Je me rêve libre et démocrate tout simplement.

Pensées à toi qui es si loin dans l'inquiétude. Le prix pour grandir est souvent cher.

Billet d'humeur 3 : Pouvoir et griserie




Les démocrates sont en souffrance mais non en inertie. On n'est même plus sous ce qu'on appelle "la dictature de la majorité" suite aux résultats des élections du 23 oct.2011.
L'année a expiré avec zéro ligne définitive d'ailleurs.
Quel est le malheureux secret de cette usurpation de pouvoir que l'on ne trouve que chez les Arabes, les Africains et autres éclairés ?
Pourquoi d'ailleurs faire que le vase déborde et n'avoir pas envisagé une alternative satisfaisante pour tous?
Le pouvoir, ce banditisme pathologique.

samedi 20 octobre 2012

J'ai mal au pays.

"Ne suis-je pas suédoise?" me dit-elle, mi-figue mi-raisin.
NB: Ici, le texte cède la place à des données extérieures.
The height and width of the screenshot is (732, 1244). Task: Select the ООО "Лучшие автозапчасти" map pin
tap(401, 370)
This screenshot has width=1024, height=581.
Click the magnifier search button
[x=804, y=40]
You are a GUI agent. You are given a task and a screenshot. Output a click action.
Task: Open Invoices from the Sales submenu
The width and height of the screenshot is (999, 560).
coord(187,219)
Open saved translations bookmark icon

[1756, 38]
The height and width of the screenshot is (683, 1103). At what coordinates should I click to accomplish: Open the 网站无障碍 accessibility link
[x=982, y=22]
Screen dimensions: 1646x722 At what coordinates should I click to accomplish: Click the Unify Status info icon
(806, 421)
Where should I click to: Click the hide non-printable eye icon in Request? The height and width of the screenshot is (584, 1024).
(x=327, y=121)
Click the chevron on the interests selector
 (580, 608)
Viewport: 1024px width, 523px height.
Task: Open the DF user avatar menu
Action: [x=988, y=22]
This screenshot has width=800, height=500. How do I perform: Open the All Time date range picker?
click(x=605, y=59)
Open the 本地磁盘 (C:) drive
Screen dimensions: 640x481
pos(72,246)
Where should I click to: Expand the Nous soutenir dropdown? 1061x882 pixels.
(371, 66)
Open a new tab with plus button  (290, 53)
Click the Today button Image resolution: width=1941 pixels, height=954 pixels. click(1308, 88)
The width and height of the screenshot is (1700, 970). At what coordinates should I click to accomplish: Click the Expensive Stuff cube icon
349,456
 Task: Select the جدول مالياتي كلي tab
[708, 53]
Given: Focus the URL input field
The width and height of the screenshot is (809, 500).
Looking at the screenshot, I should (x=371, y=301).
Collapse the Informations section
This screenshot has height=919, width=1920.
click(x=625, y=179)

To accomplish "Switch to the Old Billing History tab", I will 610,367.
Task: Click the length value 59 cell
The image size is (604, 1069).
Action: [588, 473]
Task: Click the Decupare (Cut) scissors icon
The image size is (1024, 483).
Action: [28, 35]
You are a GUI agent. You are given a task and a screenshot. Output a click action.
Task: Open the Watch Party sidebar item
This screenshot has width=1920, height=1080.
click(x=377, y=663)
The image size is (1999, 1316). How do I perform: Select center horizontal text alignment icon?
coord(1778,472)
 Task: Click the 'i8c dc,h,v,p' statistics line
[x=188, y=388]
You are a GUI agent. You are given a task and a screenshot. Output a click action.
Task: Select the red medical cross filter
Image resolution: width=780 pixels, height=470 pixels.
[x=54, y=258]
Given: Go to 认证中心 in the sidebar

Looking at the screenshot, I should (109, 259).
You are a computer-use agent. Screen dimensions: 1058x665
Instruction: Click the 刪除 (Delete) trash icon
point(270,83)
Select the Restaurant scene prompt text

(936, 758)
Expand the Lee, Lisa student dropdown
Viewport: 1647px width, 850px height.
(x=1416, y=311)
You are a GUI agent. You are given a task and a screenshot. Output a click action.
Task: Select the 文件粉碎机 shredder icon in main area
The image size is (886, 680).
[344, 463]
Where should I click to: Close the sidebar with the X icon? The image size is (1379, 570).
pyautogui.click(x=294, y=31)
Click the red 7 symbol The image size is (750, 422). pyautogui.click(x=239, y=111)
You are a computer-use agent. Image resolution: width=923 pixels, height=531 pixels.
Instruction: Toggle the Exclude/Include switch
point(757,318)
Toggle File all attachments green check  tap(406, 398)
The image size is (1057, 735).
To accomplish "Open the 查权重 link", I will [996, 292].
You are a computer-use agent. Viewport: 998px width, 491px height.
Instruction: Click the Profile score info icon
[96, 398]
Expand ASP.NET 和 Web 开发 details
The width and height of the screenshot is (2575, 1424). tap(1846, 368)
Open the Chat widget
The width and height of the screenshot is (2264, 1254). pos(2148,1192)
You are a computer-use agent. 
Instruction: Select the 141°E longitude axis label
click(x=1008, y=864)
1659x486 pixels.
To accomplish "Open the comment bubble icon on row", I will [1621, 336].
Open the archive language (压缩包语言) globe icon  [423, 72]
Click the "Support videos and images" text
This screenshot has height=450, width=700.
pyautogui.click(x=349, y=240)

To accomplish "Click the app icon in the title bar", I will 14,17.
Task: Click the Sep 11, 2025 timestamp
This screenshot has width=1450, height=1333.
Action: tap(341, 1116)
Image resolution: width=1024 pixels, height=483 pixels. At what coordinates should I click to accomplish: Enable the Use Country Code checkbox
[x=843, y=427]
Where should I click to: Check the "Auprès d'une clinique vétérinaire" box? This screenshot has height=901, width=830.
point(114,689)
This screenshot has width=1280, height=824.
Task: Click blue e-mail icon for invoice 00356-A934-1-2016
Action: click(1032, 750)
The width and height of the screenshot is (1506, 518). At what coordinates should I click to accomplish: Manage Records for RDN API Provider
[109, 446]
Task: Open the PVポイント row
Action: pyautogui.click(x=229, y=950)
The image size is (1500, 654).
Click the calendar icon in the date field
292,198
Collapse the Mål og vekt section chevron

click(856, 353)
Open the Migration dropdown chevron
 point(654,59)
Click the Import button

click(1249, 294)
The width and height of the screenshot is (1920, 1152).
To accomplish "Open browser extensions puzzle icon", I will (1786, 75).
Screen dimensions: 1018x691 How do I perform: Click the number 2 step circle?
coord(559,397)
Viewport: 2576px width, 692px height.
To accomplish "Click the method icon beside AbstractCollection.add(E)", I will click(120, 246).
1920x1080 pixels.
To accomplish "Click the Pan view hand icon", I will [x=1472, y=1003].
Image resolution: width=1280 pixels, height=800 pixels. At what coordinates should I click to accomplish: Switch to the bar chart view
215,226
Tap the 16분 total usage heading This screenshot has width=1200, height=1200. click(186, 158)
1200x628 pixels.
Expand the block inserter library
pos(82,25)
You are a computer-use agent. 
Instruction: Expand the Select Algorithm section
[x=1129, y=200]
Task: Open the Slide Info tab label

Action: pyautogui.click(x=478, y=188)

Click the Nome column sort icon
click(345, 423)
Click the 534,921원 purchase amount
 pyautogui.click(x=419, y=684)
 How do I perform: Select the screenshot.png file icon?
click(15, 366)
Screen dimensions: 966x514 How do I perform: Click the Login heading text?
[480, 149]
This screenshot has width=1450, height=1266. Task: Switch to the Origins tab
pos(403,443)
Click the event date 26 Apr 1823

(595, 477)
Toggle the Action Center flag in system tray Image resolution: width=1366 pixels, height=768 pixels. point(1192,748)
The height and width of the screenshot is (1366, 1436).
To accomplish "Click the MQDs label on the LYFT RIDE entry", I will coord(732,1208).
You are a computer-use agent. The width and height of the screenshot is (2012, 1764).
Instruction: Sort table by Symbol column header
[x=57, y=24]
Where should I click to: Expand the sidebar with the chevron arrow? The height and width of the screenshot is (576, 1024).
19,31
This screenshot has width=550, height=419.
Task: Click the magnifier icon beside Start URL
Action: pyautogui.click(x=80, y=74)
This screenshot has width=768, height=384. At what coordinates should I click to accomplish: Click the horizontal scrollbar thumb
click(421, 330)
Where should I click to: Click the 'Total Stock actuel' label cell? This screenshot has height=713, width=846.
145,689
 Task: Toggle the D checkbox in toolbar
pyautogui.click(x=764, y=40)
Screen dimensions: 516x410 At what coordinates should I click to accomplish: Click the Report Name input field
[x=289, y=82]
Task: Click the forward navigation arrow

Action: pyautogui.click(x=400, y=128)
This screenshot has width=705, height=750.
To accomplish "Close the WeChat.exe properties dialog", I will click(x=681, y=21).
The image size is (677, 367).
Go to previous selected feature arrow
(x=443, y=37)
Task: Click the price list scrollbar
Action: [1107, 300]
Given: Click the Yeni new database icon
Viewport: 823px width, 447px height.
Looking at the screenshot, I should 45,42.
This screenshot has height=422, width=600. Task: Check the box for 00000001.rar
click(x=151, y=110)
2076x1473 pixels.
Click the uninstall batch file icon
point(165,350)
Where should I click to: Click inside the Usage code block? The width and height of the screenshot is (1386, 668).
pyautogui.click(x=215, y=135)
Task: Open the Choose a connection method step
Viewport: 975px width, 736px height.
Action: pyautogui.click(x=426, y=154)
Tunisienne bien entendu mais le génie du rêve, même conscient, est dans la perspective. Elle revenait du travail. Un bien grand mot : deux nuits par semaine, de l'argent personnel et une plongée dans le monde professionnel avant de prendre de nouveau l'envol vers l'ailleurs. Notre tunisianité est indéfectiblement en nous, nous la portons comme un flambeau et nous la passons par devoir et par nécessité.
Sa chance, à elle, la Tunisienne, c'est qu'elle évolue de par ce travail dans son milieu naturel, cosmopolite, résolument tourné vers la modernité, depuis un moment, quand même. Tunisienne de chez les Tunisiens, quoi qu'on dise et abstraction faite de tout préjugé, elle a la bonne étoile d'être pétrie d'ouverture, nourrie de recul et promotrice de pluralité culturelle.
Oui, nous sommes nombreux à rêver de Lumières pour notre Tunisie, lumières dix-huitièmistes et nous le revendiquons. Et pourquoi pas? Que rêver de mieux? Rationalisme, pensée critique et souffle nouveau. Une autre façon d'espérer avancer autrement qu'en cherchant l'âge d'or dans le passé.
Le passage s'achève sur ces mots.